I often collect bird pellets and take them back to my art studio to dissect. These matted clumps of indigestible fur and bone are coughed up by birds every day and offer fascinating insights into their diets.

Made up of anything a bird cannot digest, including fur, feathers, bones, and even seed husks, pellets are spat out daily by many species, although most people have only heard of owl pellets.

It’s amazing what they contain. I have come across leveret bones and frog skulls in barn owl pellets and the remains of a goat and the wing bones of a gull in a white-tailed eagle pellet. The gull’s bones were alarmingly sharp – I would not want these stuck in my throat!

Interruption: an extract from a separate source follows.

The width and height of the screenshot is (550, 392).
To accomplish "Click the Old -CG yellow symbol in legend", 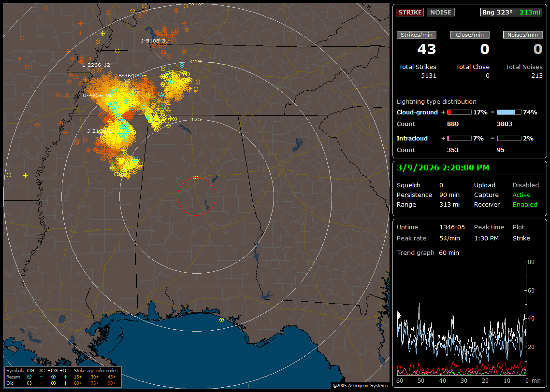I will 29,383.
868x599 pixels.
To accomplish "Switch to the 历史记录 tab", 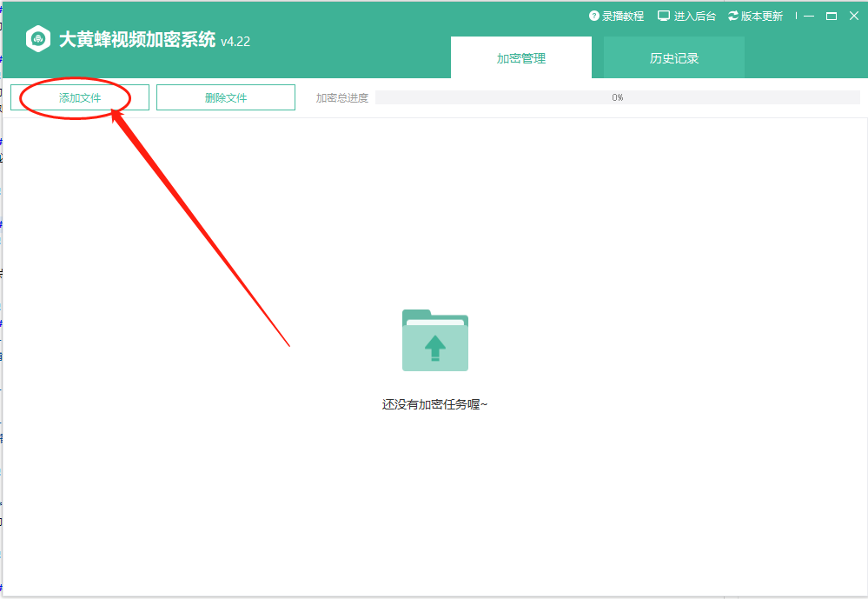I will (673, 58).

I once made a display box of the contents of just one barn owl pellet. It included four vole skulls, three common shrew skulls, their fur, and bones.

And a few years ago, my daughter took some barn owl pellets to school and her class found a weasel skull inside one of the pellets.

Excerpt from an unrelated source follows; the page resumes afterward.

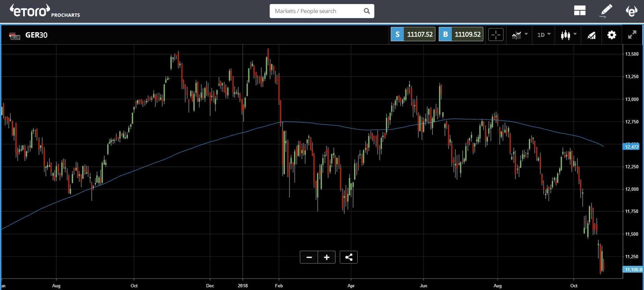Share the chart
This screenshot has height=290, width=644.
point(348,257)
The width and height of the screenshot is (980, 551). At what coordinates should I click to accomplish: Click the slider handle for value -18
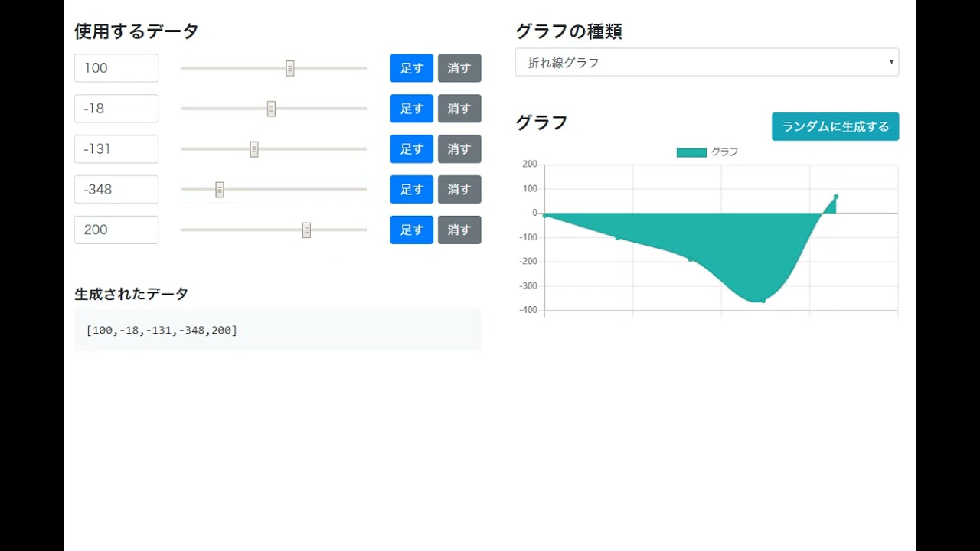pyautogui.click(x=271, y=109)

At first, they, incorrectly, identified it as a fox skull, which made me chuckle. But they were delighted when they discovered that it really was a rare find.

You can find pellets inside or close to nests, as well as beneath the trees, rocks, or fence posts where a bird has perched. If you are going to try dissecting one, I recommend using tweezers and soaking them in water first.

Although they look like rolls of poo, unlike faeces, pellets have not been digested and so they do not have a smell nor do they carry disease.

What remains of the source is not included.